— 本文抜粋 —
時計業界の天頂で輝く「ゼニス」の150年続く技術革新とは

150年を超える歴史を持つスイスの老舗ウォッチブランド、ゼニス。高精度クロノグラフムーブメント「エル・プリメロ」をはじめとして、数々の傑作ムーブメントを送り出してきたブランドが打ち出す次の一手とは。
ゼニスとは?
1865年、時計職人ジョルジュ・ファーブル=ジャコにより、スイス西部のル・ロックルにて設立。懐中時計、搭載計器、腕時計の計時に関して2333もの受賞記録を持ち、ムーブメントから一貫生産を行うマニュファクチュールとして知られている。1969年に自動巻き一体型クロノグラフムーブメント「エル・プリメロ」を発表。毎時3万6000回の高振動により10分の1秒単位の計測を実現した。ゼニスのモノ作りを象徴するムーブメントといえる。

「北極星のように時計業界を導く存在でありたい」

ゼニスCEO ジュリアン・トルナーレ 氏
CEO ジュリアン・トルナーレ氏 1972年、スイス・ジュネーブ生まれ。2000年、ヴァシュロン・コンスタンタンのスイスマーケット責任者を経て、北米マーケットの社長に。’09〜’11年はインターナショナルセールスを指揮。その後’17年4月までマネージング・ディレクターとしてアジア・パシフィック地域の同ブランドの発展に尽力。’17年5月、ゼニスのCEOに就任。マーケットの拡大とマーケティング戦略の活性化に努めている。スキーやテニスを愛するスポーツマンで、2男1女の父。
「歴史や遺産の上にあぐらをかくことなく、常に未来を切り拓いてきたのがゼニスというブランドです」。開口一番、ジュリアン・トルナーレ氏はこう言い切った。そして続けた。「培ってきた歴史の上にしっかりと立ち、クラフト(手作り)の感覚を忘れずに未来を創造しなければなりません」。

— 課題 —
A - ゼニスの記事のうち、「ゼニスCEO ジュリアン・トルナーレ 氏」から「創造しなければなりません」。」までの部分をそのまま書き写しなさい。
B - ゼニスの記事によると、ゼニスを設立した時計職人は誰か。
C - ゼニスの記事を、最後の文の後から書き継ぎなさい。

— 表示情報 —

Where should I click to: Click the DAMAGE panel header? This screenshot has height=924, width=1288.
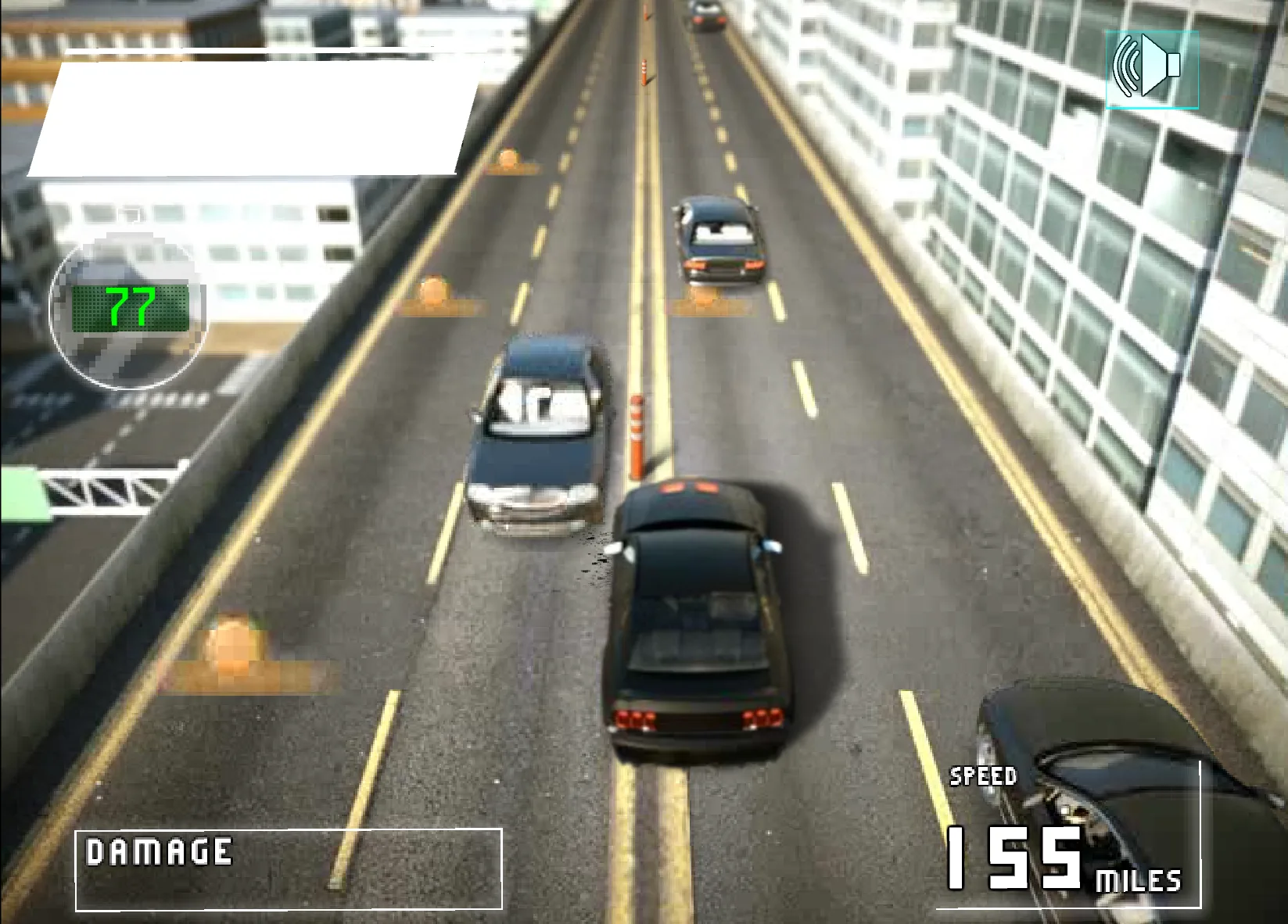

— 解答 —
A -
ゼニスCEO ジュリアン・トルナーレ 氏
CEO ジュリアン・トルナーレ氏 1972年、スイス・ジュネーブ生まれ。2000年、ヴァシュロン・コンスタンタンのスイスマーケット責任者を経て、北米マーケットの社長に。’09〜’11年はインターナショナルセールスを指揮。その後’17年4月までマネージング・ディレクターとしてアジア・パシフィック地域の同ブランドの発展に尽力。’17年5月、ゼニスのCEOに就任。マーケットの拡大とマーケティング戦略の活性化に努めている。スキーやテニスを愛するスポーツマンで、2男1女の父。
「歴史や遺産の上にあぐらをかくことなく、常に未来を切り拓いてきたのがゼニスというブランドです」。開口一番、ジュリアン・トルナーレ氏はこう言い切った。そして続けた。「培ってきた歴史の上にしっかりと立ち、クラフト(手作り)の感覚を忘れずに未来を創造しなければなりません」。

B - ジョルジュ・ファーブル=ジャコ。

C -
ゼニスが歴史ある名門ウォッチブランドであることは、時計ファンならば誰もが知るところ。事実、17世紀から続くスイス時計産業界において数々の偉業を成し遂げてきた。そのひとつが「マニュファクチュール」(自社一貫生産)という製造体制だ。現在は自社ムーブメントを製造する時計メーカーのことを指す言葉でもあるが、その元祖がゼニスなのである。
「創業者ジョルジュ・ファーブル=ジャコには先見の明がありました。部品、文字盤、ケースなど、それぞれの工房で職人が分業していた従来の時計作りをひとつの敷地に集め、一貫した生産プロセスを構築しました。産業革命以前に、時計業界に工業化というイノベーションをもたらしたのです」。
これが、ゼニスが世界初のマニュファクチュールといわれる所以。現在18棟の建物からなるル・ロックルの生産拠点はひとつの村のように機能し、ゼニスの発展を支え続けている。その発展に大きく寄与したのが、今年誕生50周年を迎える自動巻きクロノグラフムーブメント「エル・プリメロ」だ。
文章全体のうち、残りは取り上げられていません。